→ ACTIVITY
An exact copy is needed of the lines from the one that contains "Task: Click the red" through the final line of the data below, with pictures left out.

[DATA RECORDS Boundary: Start]

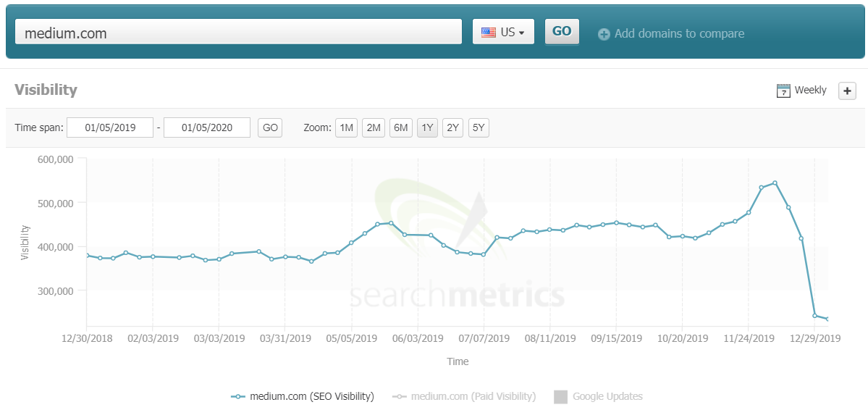Click the Weekly calendar icon
This screenshot has height=410, width=868.
(783, 91)
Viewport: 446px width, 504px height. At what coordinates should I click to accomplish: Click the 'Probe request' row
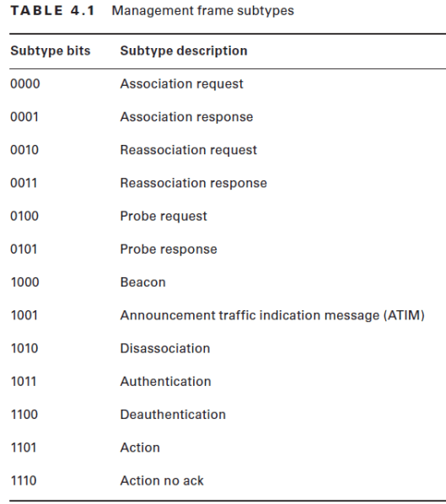click(x=164, y=217)
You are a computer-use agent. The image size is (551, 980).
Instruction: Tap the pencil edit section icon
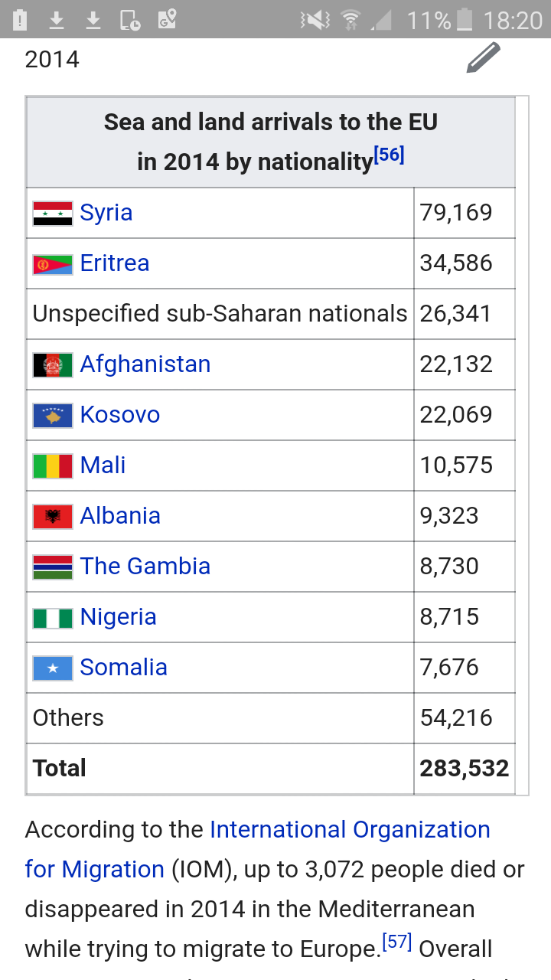tap(484, 58)
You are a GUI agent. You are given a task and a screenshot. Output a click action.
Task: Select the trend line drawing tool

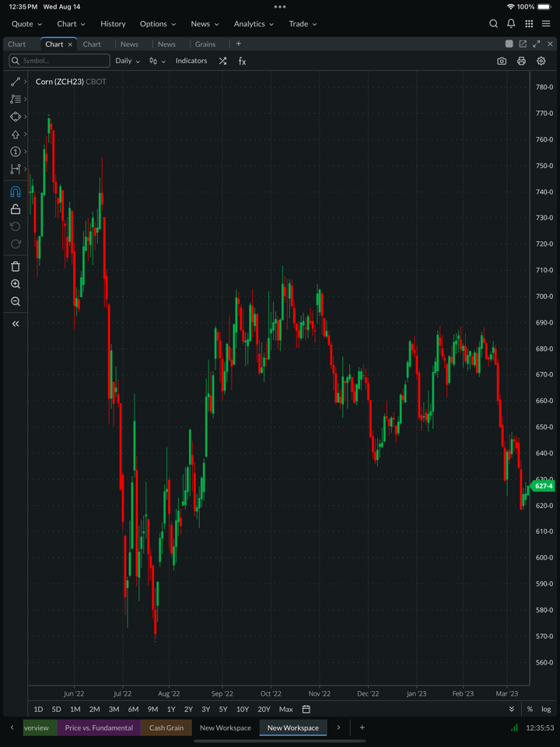(15, 82)
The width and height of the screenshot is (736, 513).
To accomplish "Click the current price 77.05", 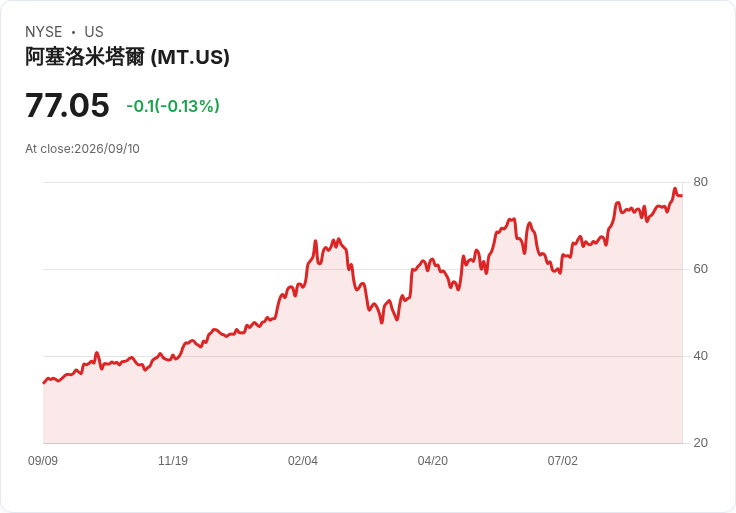I will click(67, 105).
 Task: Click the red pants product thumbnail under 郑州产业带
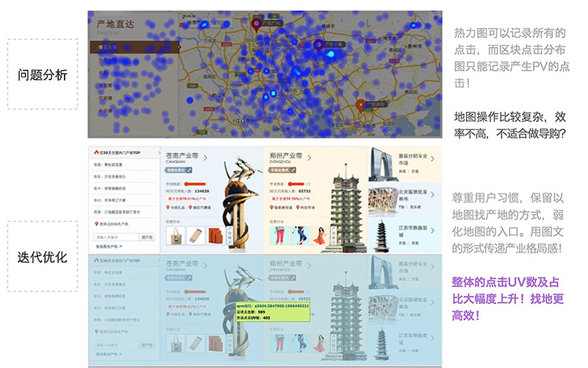[x=281, y=236]
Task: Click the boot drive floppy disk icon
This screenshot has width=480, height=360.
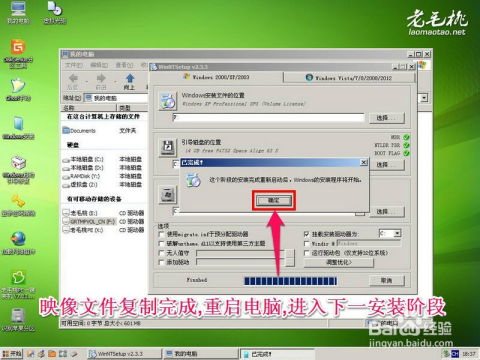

[DATA RECORDS Boundary: End]

→ REPLY
 Task: Click the red pants product thumbnail under 郑州产业带
[x=281, y=236]
Task: Click the boot drive floppy disk icon
This screenshot has width=480, height=360.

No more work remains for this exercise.